Literally just back from helping the Black Sticks men’s hockey team to a silver medal at the Commonwealth Games on Australia’s Gold Coast, Lett was at a Dalefield training session on Tuesday night as they prepared for a Wellington premier division match against Northern United at Clareville on Saturday.

Not that Lett was complaining. In fact, he was brimming with enthusiasm about the prospect of reverting from the intense competition of the Games to being part of a Dalefield squad looking to build further on the successes of the past three seasons which produced premier division titles in 2015 and 2016. They were runners-up last year.

“It’s a big challenge for us. We’re missing a few key players, but we’ve got some really promising youngsters coming on and it’s going to be interesting to see how they develop,” Lett said, adding that the 2-1 win over Victoria University when Dalefield kicked off their latest campaign in his absence last weekend was a “pretty good start”.

Reflecting on the Blacks Sticks’ performance, Lett said the silver medal was not altogether a surprise although they were fourth seeds at the Games behind Australia, India and England. They were confident that if they played to their potential, a spot in the final was a clear possibility.

“We knew we had the team to get that far – it was just a case of performing well game after game and we managed to do that.”

Dane Lett [centre holding son, Rio] and the ‘Lett’s Go Dane’ squad. From left: Kelsi Rutene [Dane’s partner], Lily McGilvary [Trent’s partner], Mum Karen, Dad Bernard, and brother, Trent. PHOTO/SUPPLIED.

The Black Sticks saw their opening pool match against Canada as hugely important. It was crucial to boost confidence by getting off to a good start and they had struggled to impose themselves on the Canadians in previous matches.

“We put a lot of emphasis on not only winning that game but winning it comfortably. To get there by four goals was a good result for us – it set us up nicely for what was to come.”

Once Canada was despatched, with Lett scoring one of his team’s six goals, the onus was on the Black Sticks to virtually guarantee themselves a semifinal spot by beating lower-ranked sides, South Africa and Scotland, in following pool games.

And when that was achieved without too many hassles, they headed into a semifinal against a powerful India squad with the winner there guaranteed at least a silver medal.

For Lett and his fellow Black Sticks, there was only one tenable result. “Knowing we would medal if we won was certainly a huge incentive, nothing else would have been good enough.”

The Black Sticks won 3-2 in a thrilling match but whether the effort took some toll on them physically and mentally when they lost 2-0 to Australia in the final is something Lett admits is open to debate.

“We certainly fought as hard as we could and kept them honest but maybe that semi did take a bit of the edge off us. We’re weren’t quite as precise as we wanted to be.”

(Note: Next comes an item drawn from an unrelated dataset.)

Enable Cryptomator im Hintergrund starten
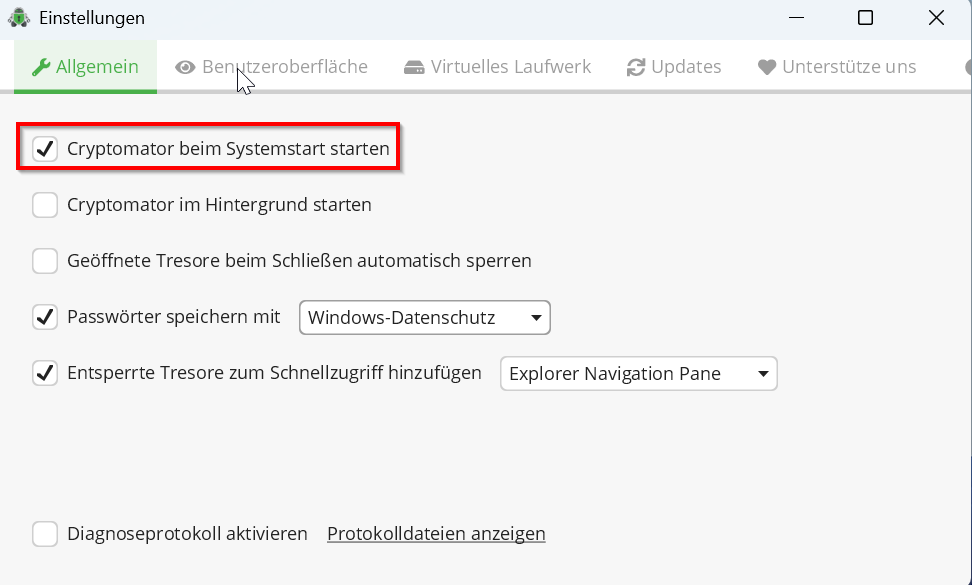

Having said that, Lett is confident the squad of Black Sticks have the talent to seriously challenge the Aussies’ dominance on the world stage, hopefully starting with the World Cup in India at the end of the year.

“The Aussies are the benchmark, but we are getting close and there’s no reason why we shouldn’t knock them off their perch any time soon.”

As to his own form on the Gold Coast, Lett was typically reticent to wax lyrical although the fact he was given plenty of game time in each of the Black Sticks matches would suggest his pre-Games objective to cement a permanent sport in the national side may well have been achieved.

“I was pretty happy, I mean you always tend to think you could have done better but it was an awesome experience and it was just great to be part of it.”